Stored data
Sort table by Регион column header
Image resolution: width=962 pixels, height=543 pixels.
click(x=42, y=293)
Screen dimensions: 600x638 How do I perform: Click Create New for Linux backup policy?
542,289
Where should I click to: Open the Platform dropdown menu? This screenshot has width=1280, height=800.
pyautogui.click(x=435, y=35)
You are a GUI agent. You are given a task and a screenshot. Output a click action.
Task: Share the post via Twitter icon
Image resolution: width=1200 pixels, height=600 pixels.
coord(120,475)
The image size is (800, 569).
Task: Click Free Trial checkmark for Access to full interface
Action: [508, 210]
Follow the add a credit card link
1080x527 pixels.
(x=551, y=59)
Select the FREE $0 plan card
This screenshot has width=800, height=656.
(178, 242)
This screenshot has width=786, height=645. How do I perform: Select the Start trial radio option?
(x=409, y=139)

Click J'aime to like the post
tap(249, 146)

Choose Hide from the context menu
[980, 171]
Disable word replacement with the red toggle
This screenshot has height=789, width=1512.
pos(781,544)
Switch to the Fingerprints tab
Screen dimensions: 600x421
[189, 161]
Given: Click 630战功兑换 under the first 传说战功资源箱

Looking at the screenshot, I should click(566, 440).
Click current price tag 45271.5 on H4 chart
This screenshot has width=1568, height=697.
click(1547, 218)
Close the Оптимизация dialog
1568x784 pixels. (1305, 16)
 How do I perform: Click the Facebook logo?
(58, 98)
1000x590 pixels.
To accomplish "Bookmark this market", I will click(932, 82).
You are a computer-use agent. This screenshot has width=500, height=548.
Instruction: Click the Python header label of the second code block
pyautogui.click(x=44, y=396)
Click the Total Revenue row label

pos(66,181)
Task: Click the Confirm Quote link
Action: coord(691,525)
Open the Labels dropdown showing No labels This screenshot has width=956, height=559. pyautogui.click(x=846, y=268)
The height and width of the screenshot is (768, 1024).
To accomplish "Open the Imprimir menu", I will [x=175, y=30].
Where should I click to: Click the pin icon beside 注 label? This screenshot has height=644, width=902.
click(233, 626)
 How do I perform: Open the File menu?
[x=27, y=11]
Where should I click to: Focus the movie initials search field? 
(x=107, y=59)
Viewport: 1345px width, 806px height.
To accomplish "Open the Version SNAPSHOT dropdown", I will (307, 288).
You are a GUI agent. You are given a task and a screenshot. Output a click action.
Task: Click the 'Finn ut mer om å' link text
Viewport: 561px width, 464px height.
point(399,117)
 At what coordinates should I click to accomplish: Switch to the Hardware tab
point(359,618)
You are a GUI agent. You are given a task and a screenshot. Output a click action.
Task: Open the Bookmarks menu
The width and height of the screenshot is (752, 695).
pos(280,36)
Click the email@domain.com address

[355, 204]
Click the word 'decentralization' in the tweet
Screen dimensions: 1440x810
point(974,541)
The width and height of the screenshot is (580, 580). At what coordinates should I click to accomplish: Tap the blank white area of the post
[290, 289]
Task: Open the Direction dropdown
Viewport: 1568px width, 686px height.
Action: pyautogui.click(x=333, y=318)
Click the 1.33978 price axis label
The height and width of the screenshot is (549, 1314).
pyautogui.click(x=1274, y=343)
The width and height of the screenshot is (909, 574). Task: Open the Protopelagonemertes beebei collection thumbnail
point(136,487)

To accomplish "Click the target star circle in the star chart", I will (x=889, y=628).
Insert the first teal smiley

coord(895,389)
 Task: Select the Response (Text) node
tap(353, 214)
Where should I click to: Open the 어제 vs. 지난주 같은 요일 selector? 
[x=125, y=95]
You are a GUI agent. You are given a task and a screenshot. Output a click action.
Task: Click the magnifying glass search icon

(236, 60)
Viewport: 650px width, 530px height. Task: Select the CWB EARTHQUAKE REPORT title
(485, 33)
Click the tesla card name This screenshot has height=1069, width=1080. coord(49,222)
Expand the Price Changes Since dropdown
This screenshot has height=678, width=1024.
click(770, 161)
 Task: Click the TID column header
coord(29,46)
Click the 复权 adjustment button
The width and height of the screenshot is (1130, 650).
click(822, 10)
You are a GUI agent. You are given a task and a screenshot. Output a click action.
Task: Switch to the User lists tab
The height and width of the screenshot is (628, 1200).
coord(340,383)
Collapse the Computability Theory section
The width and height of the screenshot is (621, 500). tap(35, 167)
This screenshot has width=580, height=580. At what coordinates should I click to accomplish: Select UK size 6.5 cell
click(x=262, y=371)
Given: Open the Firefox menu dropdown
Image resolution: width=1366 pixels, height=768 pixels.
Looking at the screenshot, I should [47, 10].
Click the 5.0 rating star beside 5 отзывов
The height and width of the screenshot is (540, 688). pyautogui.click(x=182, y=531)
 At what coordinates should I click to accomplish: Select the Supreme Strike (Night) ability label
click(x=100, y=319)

> Instructions to follow
Based on the entries above, please count how many lines contain the string "chart", and reply with the figure only.

> Result for this exercise
2